“¡Se nos puso duro el tinto, señores!”
Los cafeteros colombianos y otros gremios económicos están con el grito en el cielo tras el anuncio de Donald Trump de meterle un arancel del 10% a las exportaciones desde Colombia. La medida, que afecta sectores clave como el café, los hidrocarburos y las flores, pone en jaque la competitividad del país en su principal mercado, Estados Unidos.
El gerente de la Federación Nacional de Cafeteros, Germán Bahamón, advirtió que este golpe arancelario podría reducir la demanda de café colombiano en el gigante norteamericano. “Estados Unidos es nuestro mercado estrella y ahora nos toca remar más duro para que los consumidores no nos cambien por otro grano”, señaló Bahamón.
Las cifras lo dicen todo: en los dos primeros meses de 2025, Colombia exportó café sin tostar por 337 millones de dólares a EE.UU., un aumento del 90% respecto al año anterior. Con estos aranceles, el temor es que el impulso se frene en seco.
Los gremios opinan: entre el pesimismo y la diplomacia
Jorge Enrique Bedoya, de la Sociedad de Agricultores de Colombia, no se guardó nada: “Esto es una muy mala noticia para la relación bilateral y para las exportaciones del país. Nadie se salva”.

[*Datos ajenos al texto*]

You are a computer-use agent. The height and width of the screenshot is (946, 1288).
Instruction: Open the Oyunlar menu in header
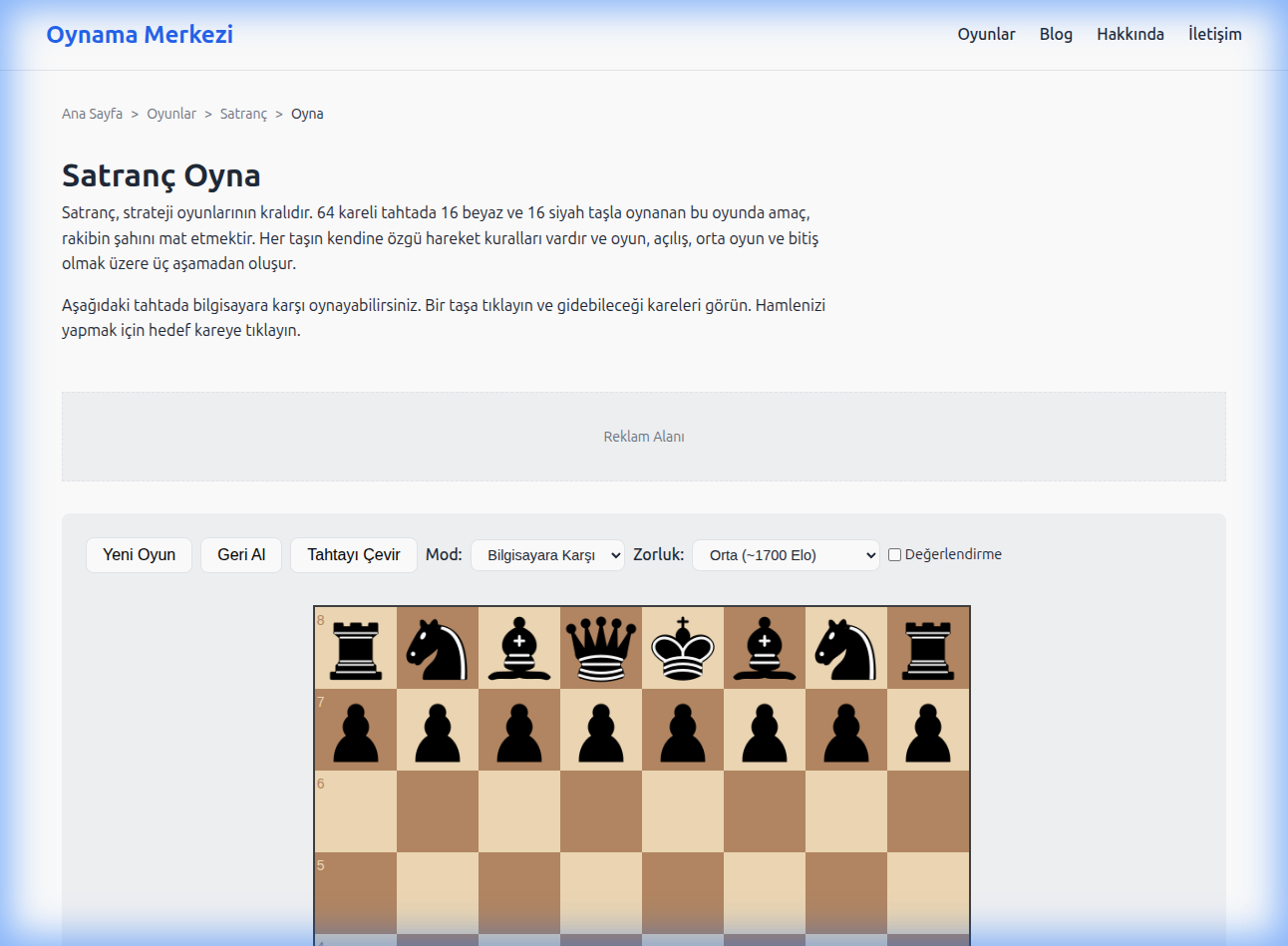pos(986,34)
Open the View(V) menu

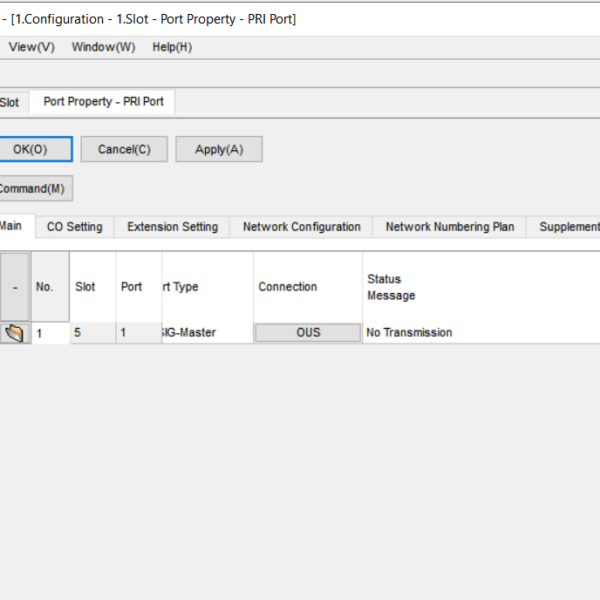pos(31,47)
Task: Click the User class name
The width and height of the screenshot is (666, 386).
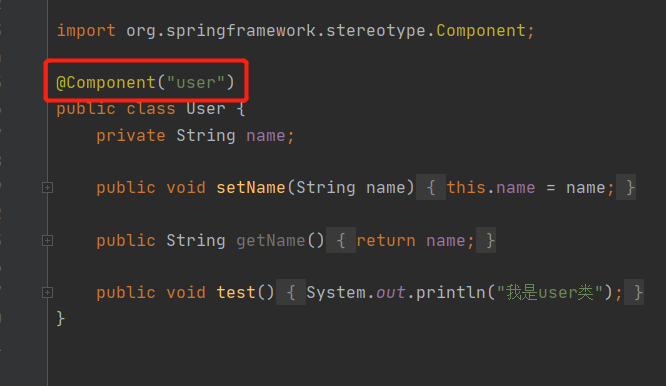Action: click(x=206, y=109)
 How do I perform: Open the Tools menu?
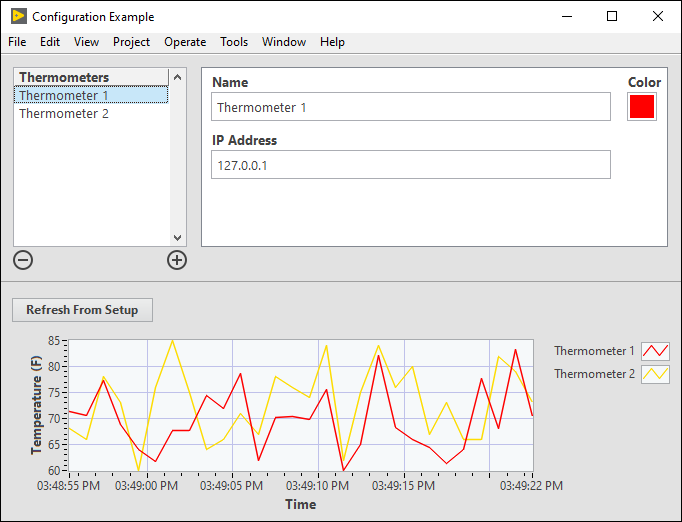click(234, 42)
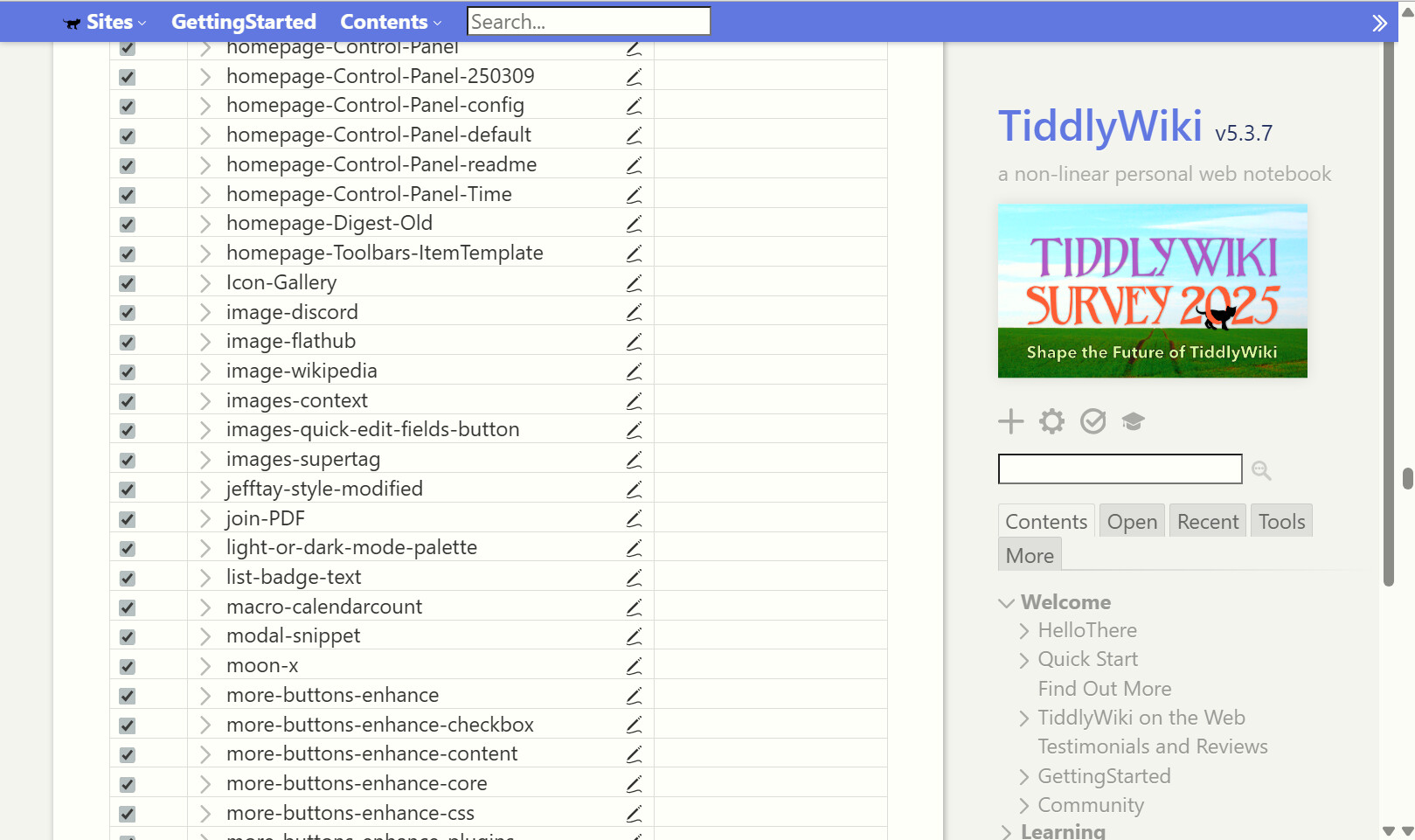Collapse the sidebar with double chevron icon
This screenshot has height=840, width=1415.
(1379, 23)
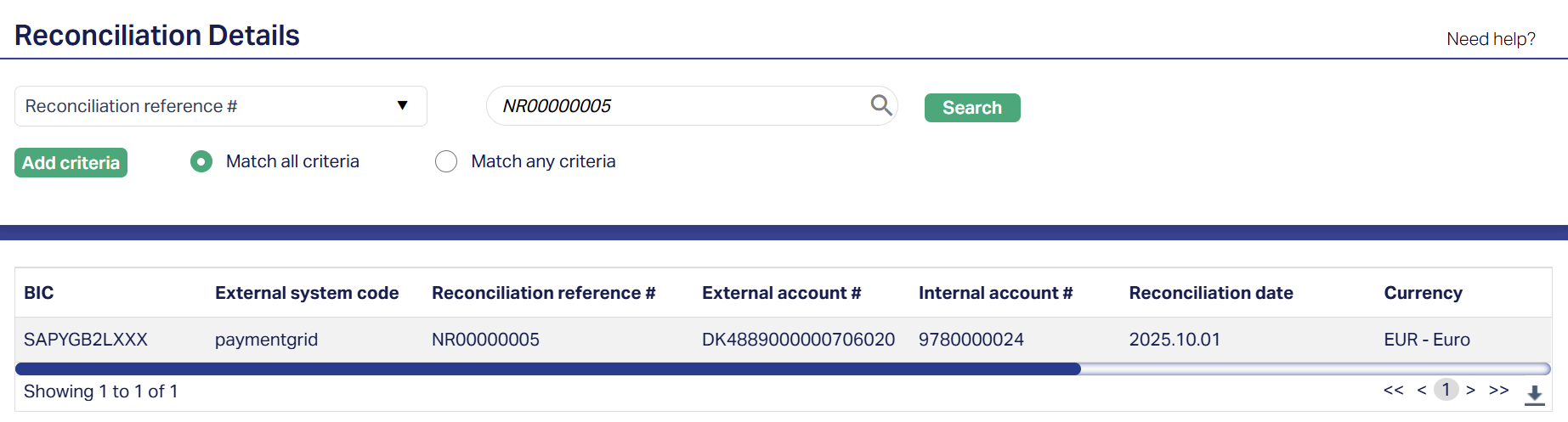Click the horizontal table scrollbar
The height and width of the screenshot is (422, 1568).
click(548, 369)
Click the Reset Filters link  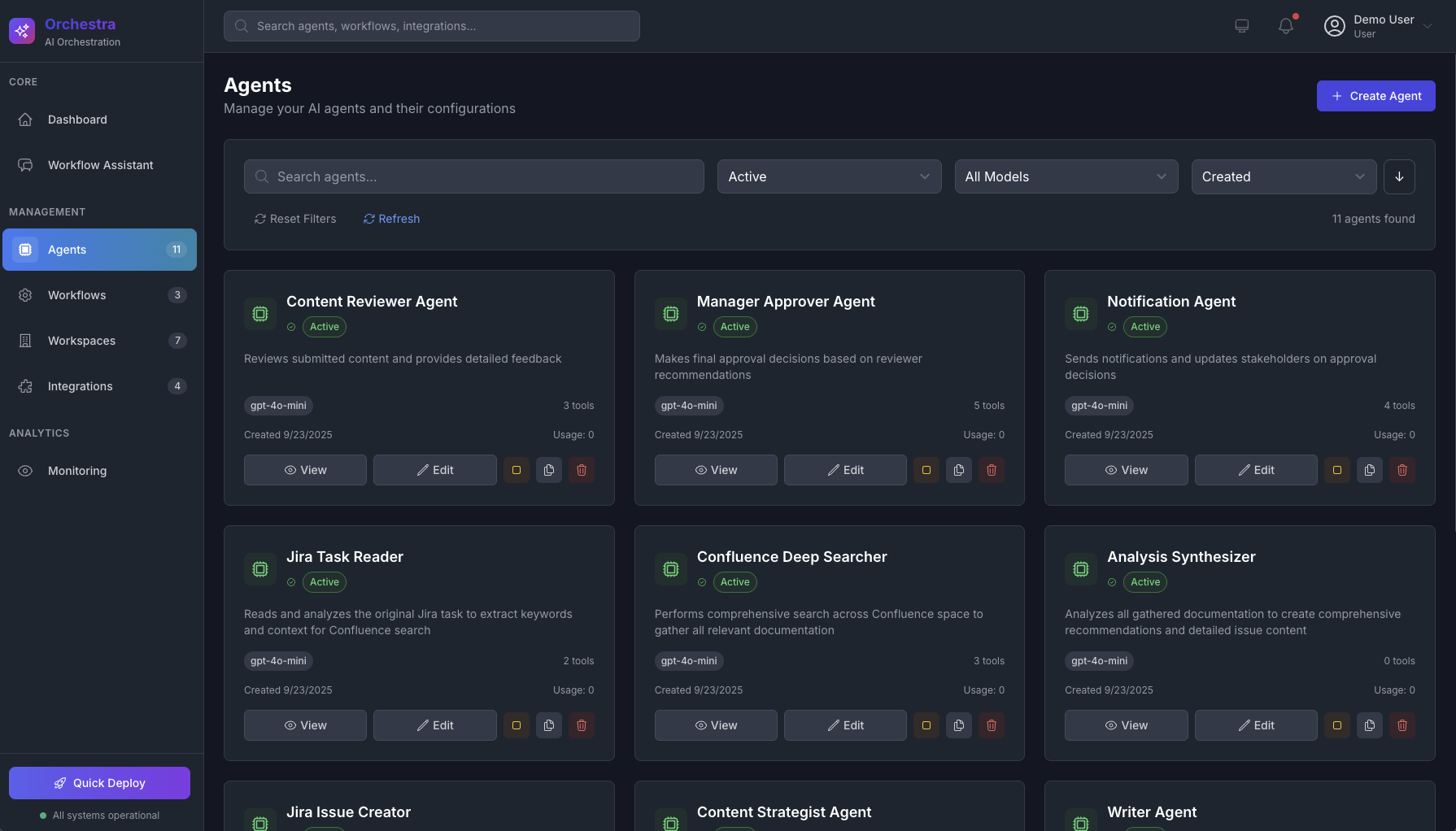[295, 219]
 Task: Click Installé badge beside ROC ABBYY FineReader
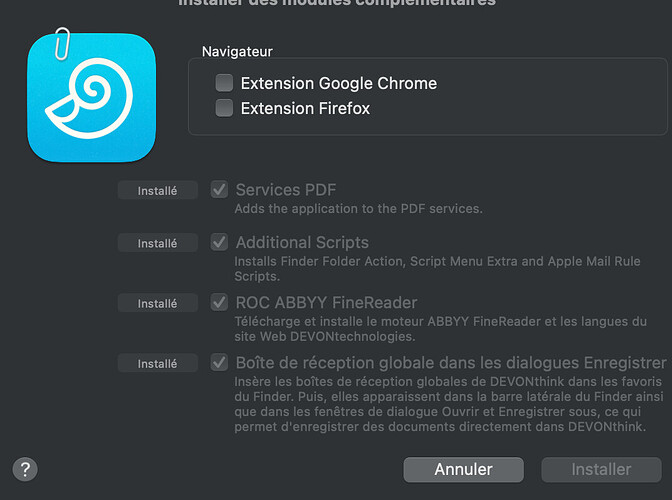(x=157, y=303)
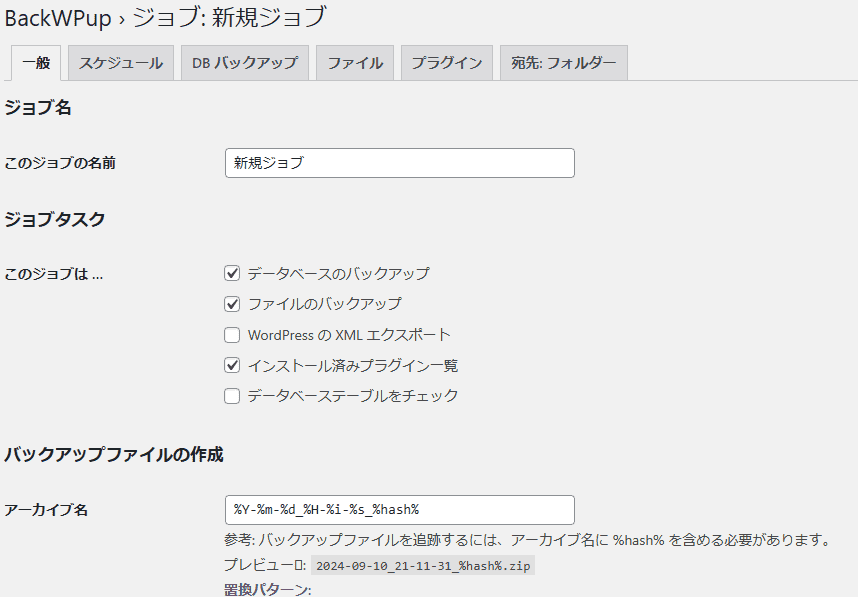Disable the ファイルのバックアップ checkbox
The image size is (858, 597).
[232, 304]
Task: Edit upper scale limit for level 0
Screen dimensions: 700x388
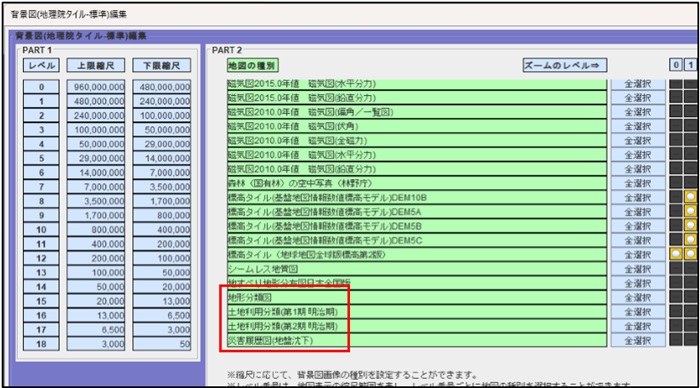Action: pyautogui.click(x=96, y=87)
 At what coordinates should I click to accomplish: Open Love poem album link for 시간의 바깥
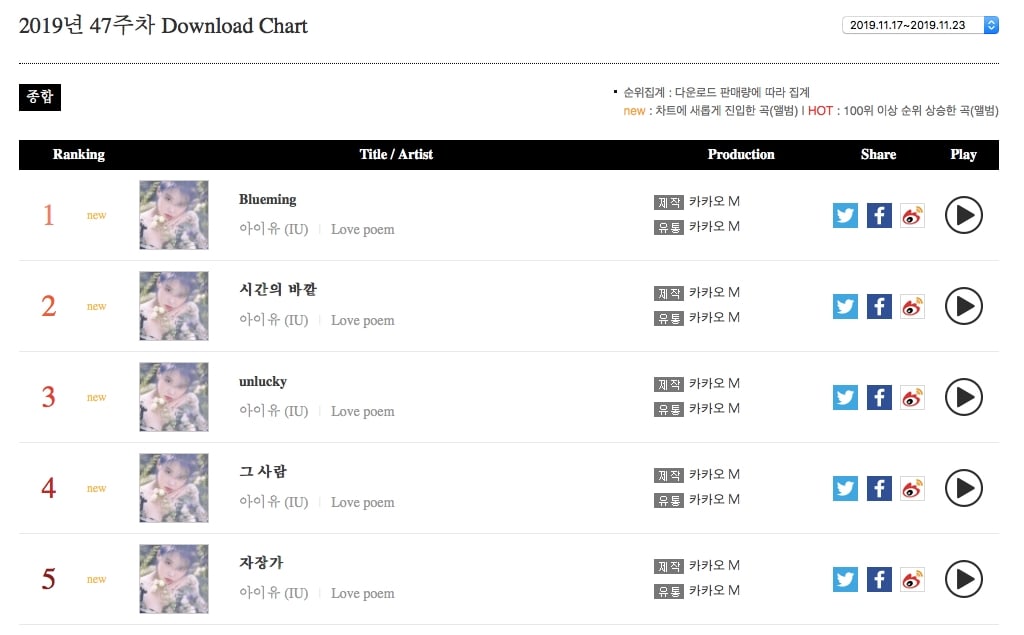pos(362,320)
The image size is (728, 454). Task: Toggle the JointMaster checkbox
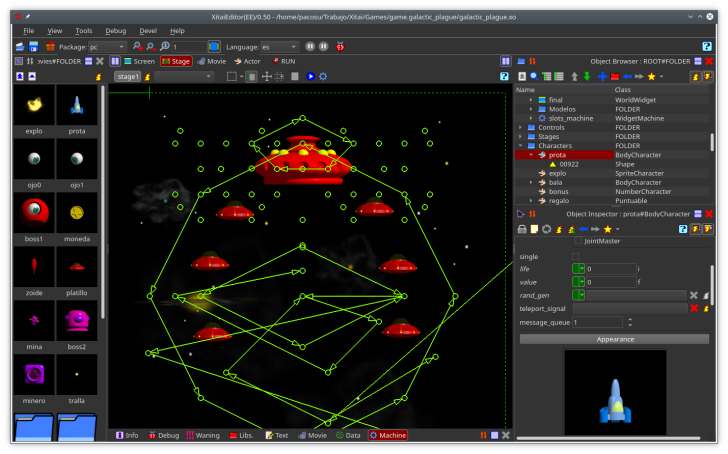578,241
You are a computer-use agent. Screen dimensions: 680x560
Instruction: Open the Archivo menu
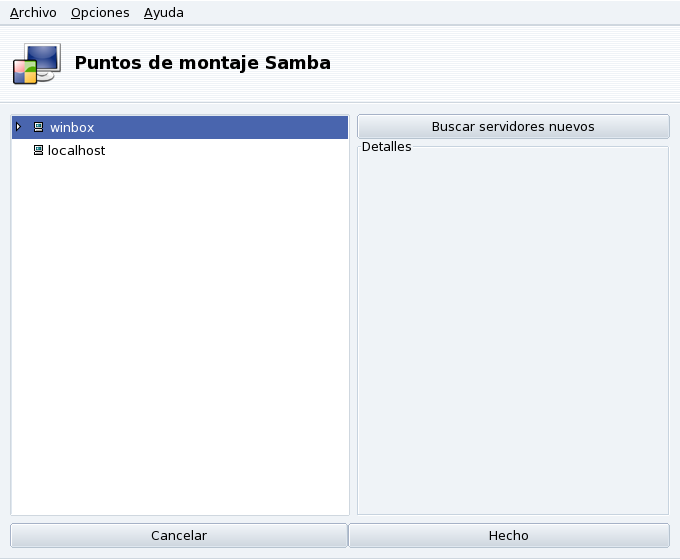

Luis Fernando Mejía, de Fedesarrollo, fue igual de tajante: “Esto afecta el 30% de nuestras exportaciones. Una guerra comercial no beneficia a nadie”.
Pero no todos ven el panorama tan oscuro. Javier Díaz, presidente de Analdex, cree que la decisión al menos pone a todos en igualdad de condiciones: “Si todos pagan lo mismo, todavía tenemos chance de pelear mercado”. María Claudia Lacouture, de AmCham Colombia, reforzó esa visión: “Brasil también enfrenta el 10% y Vietnam tiene que pagar aún más, así que la clave será fortalecer la estrategia comercial”.
¿Y ahora qué?
Los cafeteros ya están pensando en cómo mover sus fichas para no perder terreno. Mientras tanto, la pelota queda en la cancha del gobierno colombiano, que tendrá que decidir si se enfrenta a Trump o busca una negociación que alivie el impacto.
Por ahora, el tinto colombiano sigue caliente, pero si no se maneja bien la jugada, más de uno tendrá que tomárselo sin azúcar.